* _ABOUT THIS EXERCISE_: Excluding pictures, what does the listing below contain from the line with "Task: Open the Audio Converter shortcut" up to and including the line with "Click the help icon beside Description", word for word?

* _DATA UNDER STUDY_:
* * *

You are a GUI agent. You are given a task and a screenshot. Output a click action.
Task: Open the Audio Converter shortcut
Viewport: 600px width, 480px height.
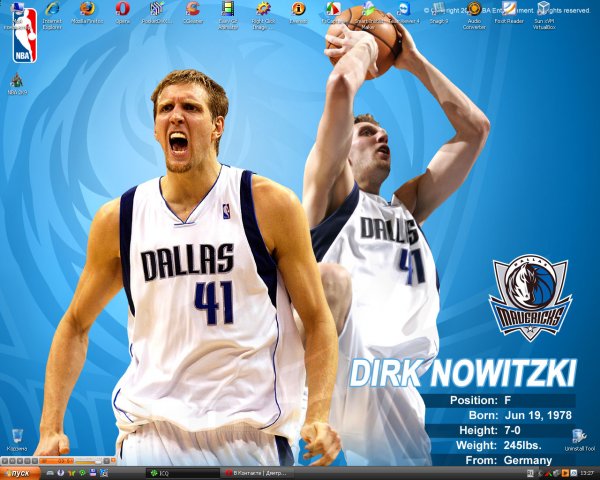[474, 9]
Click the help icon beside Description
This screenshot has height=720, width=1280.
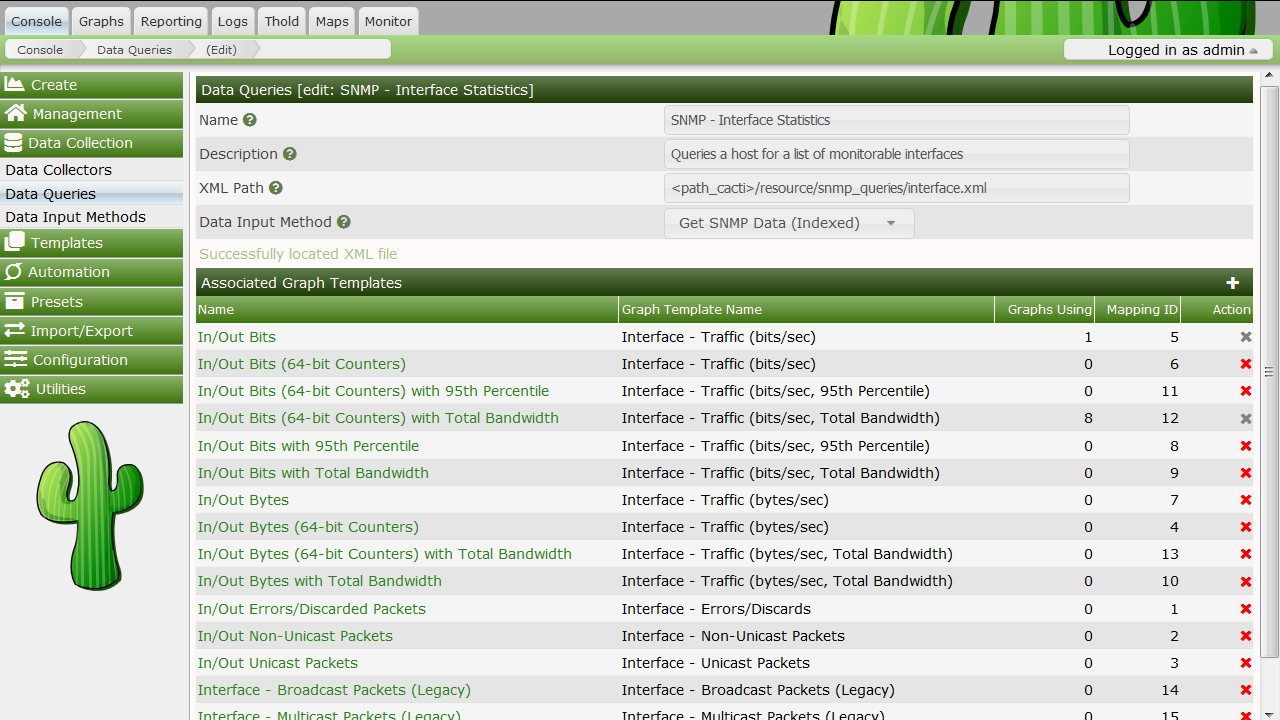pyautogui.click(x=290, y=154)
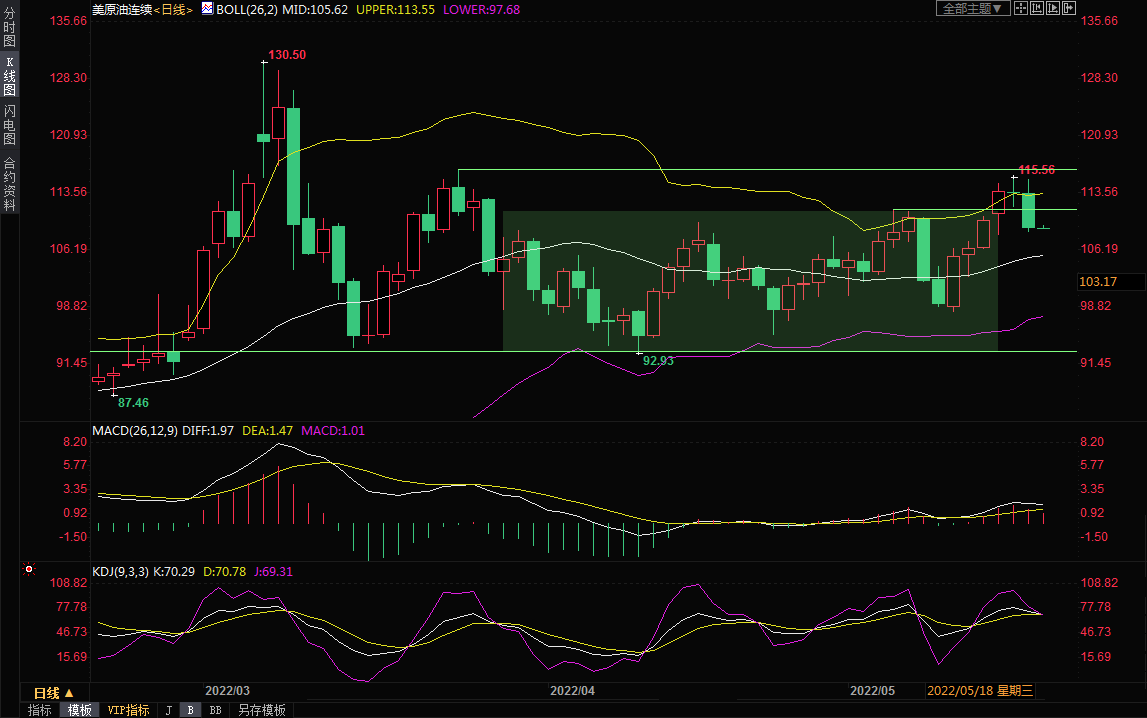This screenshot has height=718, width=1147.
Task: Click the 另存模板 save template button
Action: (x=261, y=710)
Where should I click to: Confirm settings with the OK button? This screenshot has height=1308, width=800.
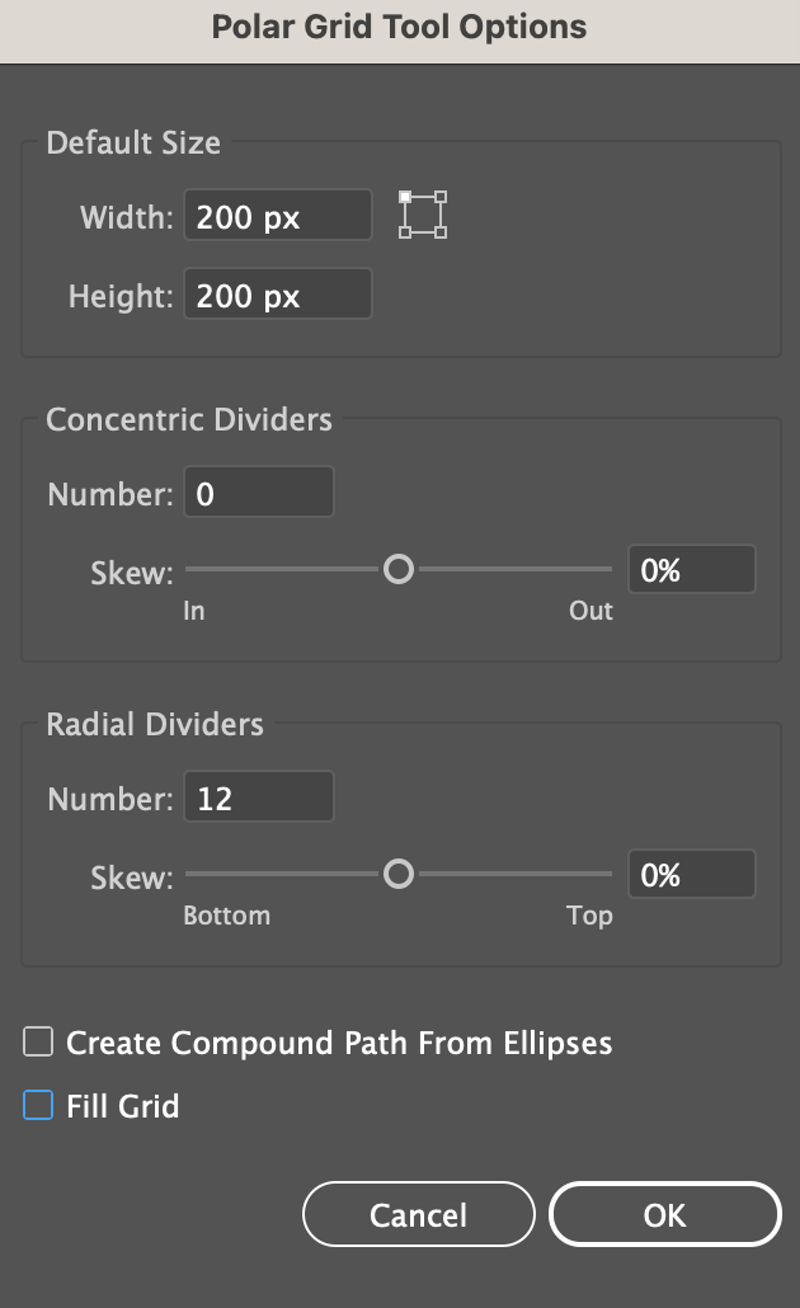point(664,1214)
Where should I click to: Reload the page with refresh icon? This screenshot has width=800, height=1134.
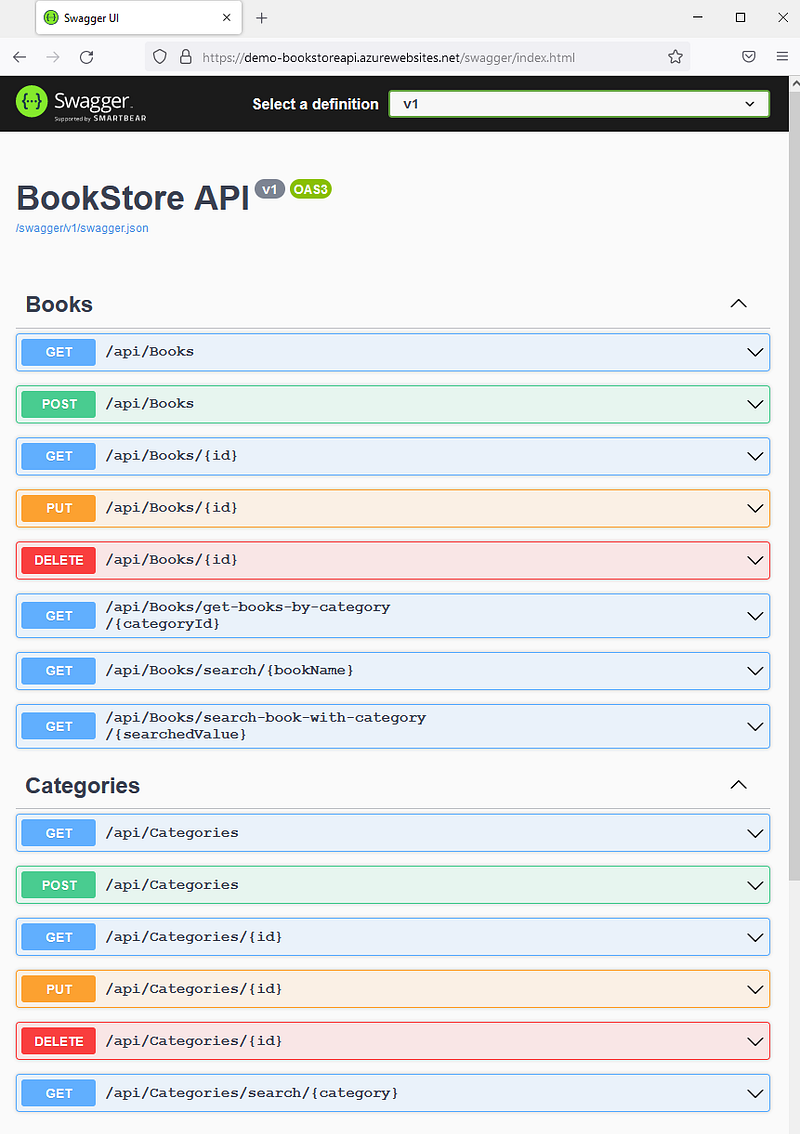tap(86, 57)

* * *

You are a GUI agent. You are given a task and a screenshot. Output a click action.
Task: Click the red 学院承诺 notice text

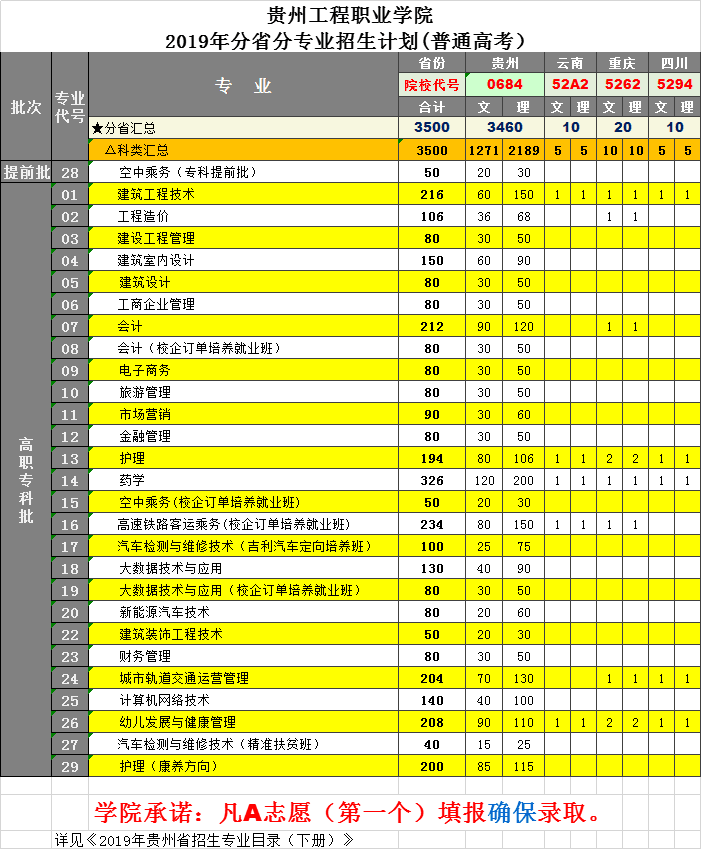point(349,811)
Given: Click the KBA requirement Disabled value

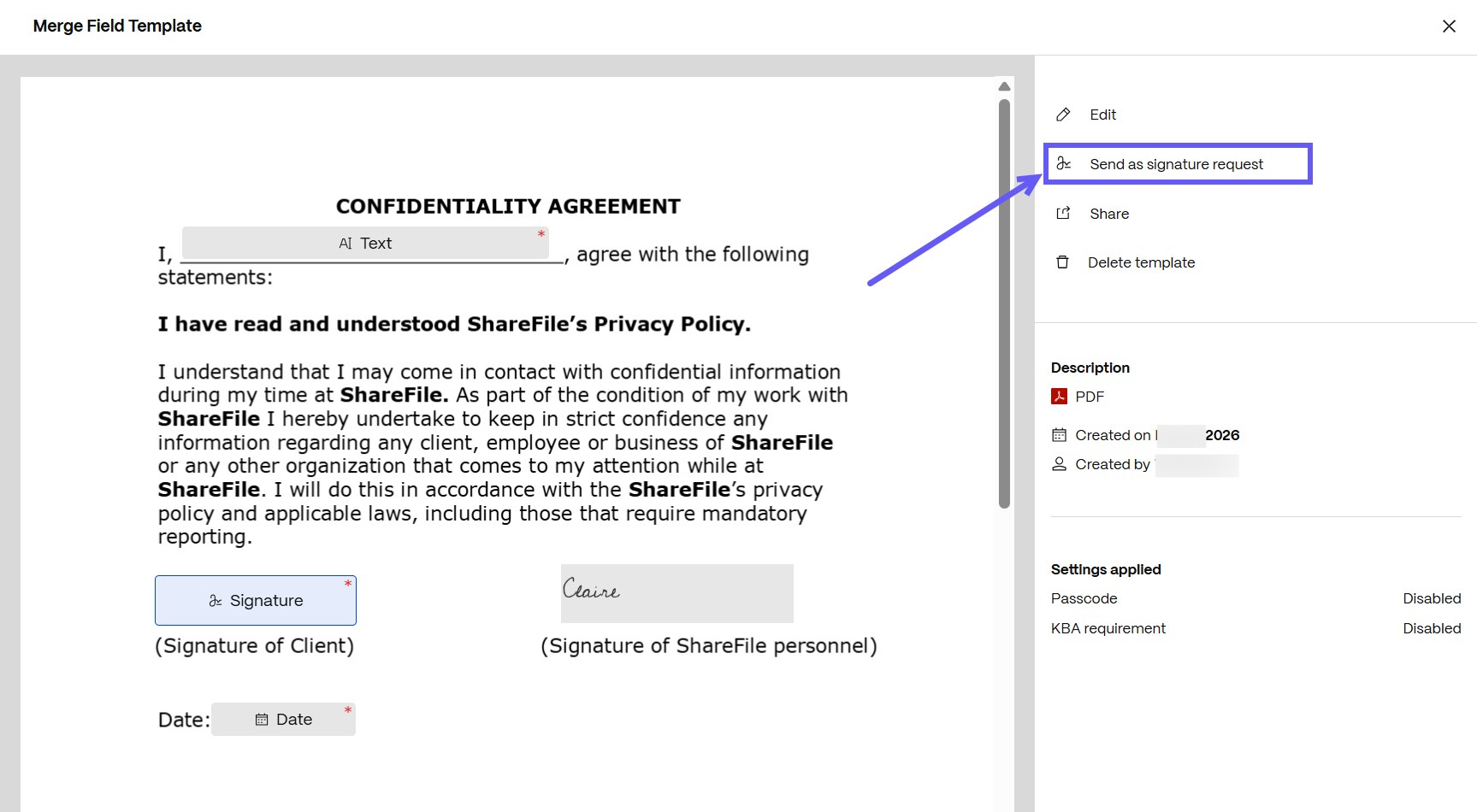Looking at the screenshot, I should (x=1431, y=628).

* * *

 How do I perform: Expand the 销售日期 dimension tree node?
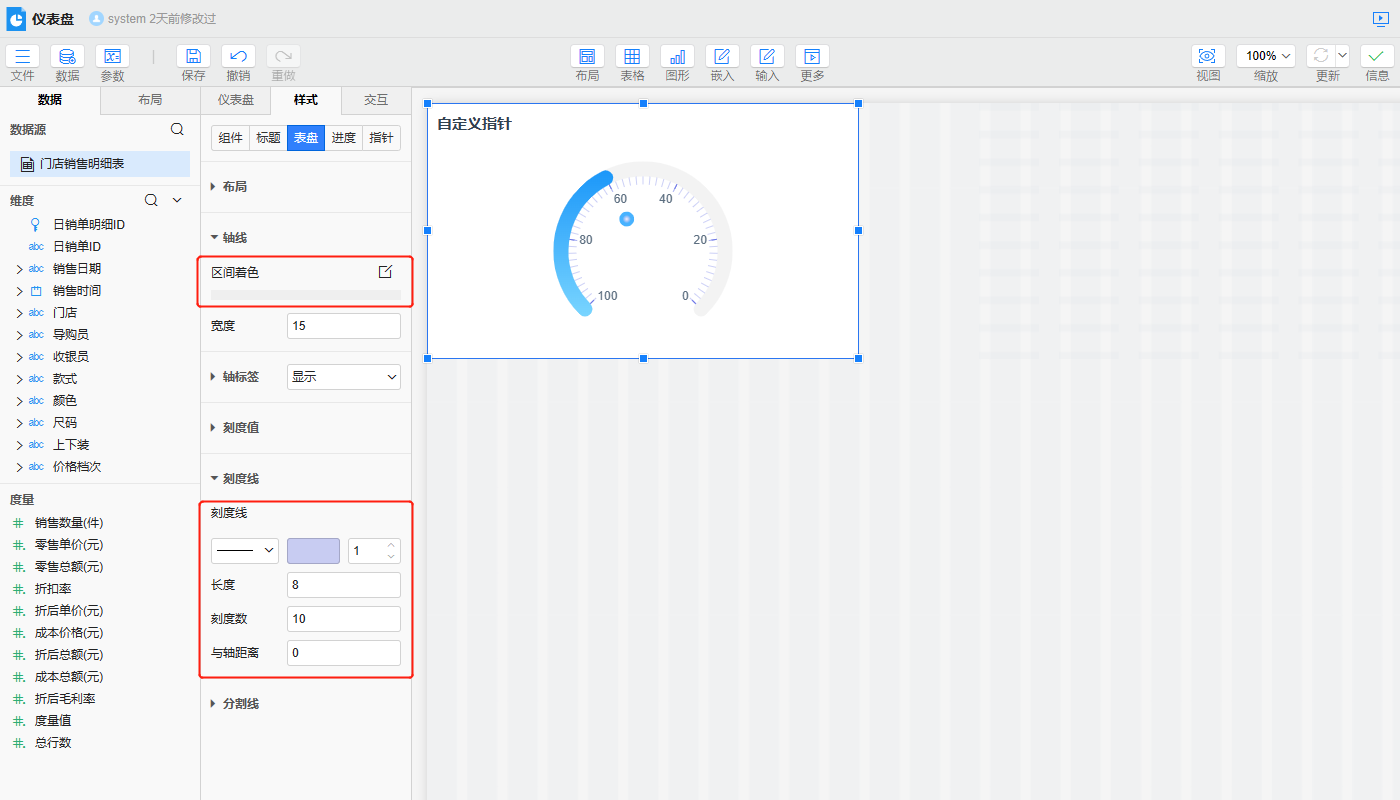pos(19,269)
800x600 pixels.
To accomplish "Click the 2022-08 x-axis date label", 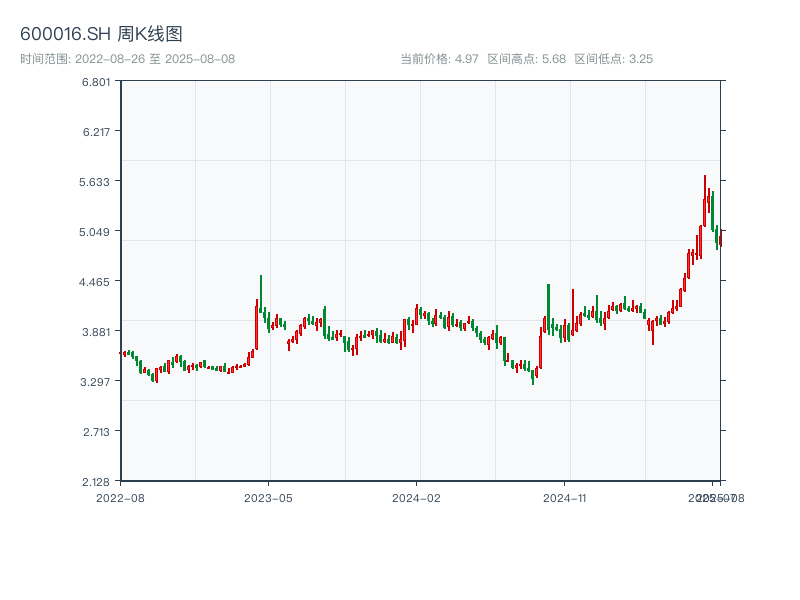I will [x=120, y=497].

* * *

* _ANSWER TO THE PROBLEM_:
Task: Open the Audio Converter shortcut
Viewport: 600px width, 480px height.
[474, 9]
Click the help icon beside Description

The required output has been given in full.